The rufous-bellied heron (Ardeola rufiventris) is a species of heron in the genus Ardeola, the pond herons, of the family Ardeidae. It is found in southern Africa.

==Taxonomy==
The rufous-bellied heron was formally described in 1850 by the Swedish zoologist Carl Jakob Sundevall from specimens collected along the Mooi River near Potchefstroom in South Africa. Sundevall coined the binomial name Ardea rufiventris. The specific epithet rufiventris combines Latin rufus meaning "ruddy" or "rufous" with venter, ventris meaning "belly". The rufous-bellied heron is now placed in the genus Ardeola that was introduced in 1822 by the German naturalist Friedrich Boie. The species is monotypic: no subspecies are recognised.

==Description==
This is a small dark species of heron with a dark grey head, back and breast contrasting with a rufous belly, wings and tail. When seen in flight the bright yellow legs and feet contrast with the dark feathers of the underside of the body. Juveniles are paler and browner, darkening as they mature.

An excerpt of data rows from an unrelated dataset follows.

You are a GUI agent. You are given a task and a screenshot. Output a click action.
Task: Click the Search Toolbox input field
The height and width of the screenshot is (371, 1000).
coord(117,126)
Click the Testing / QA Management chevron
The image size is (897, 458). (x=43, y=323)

==Distribution and habitat==
It is found in eastern, central and southern sub-Saharan Africa widespread although absent from the arid south-west and is found in Angola, Botswana, Burundi, Democratic Republic of the Congo, Eswatini, Kenya, Lesotho, Malawi, Mali, Mozambique, Namibia, Rwanda, South Africa, Tanzania, Uganda, Zambia, and Zimbabwe.

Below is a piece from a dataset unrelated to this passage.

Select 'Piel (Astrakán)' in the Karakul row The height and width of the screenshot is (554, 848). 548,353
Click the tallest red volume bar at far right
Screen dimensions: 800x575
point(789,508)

It is found in seasonally flooded grasslands, marshes, flood-plains and inland deltas (e.g. the Okavango Delta), shallow water along riverbanks and lake shores, stands of papyrus, reedbeds and paddies.

==Behaviour==
This is a skulking species which when hiding assumes a bittern-like posture but with its bill in a horizontal rather than vertical position. It usually prefers to hunt on the landward side of well vegetated wetlands and in the shallow water. It is a largely sedentary species, which may make partial migratory movements to follow rainy season inundations of flood-plains.

===Breeding===
Breeding occurs during the rainy season, or when flooding is at a peak where this occurs early in the dry season. It nests colonially in mixed colonies, typically in small groups of 6-30 pairs, although at Lake Bangwelu in Zambia, groups of 60-80 pairs have been recorded. Rufous-bellied herons feed during the day but will sometimes forage at night, normally they hunt alone or in small flocks of no more than five individuals, although aggregations of over 120 have been recorded. It prefers to roost in trees. The nest is a small platform of vegetation positioned low in reeds, trees or shrubs that are normally positioned over standing water. In mixed-species colonies rufous-bellied herons normally nest around the edges.

===Food and feeding===
The diet consists mainly of small fish such as tilapia and barbus, amphibians, crustaceans, aquatic insects and other aquatic invertebrates.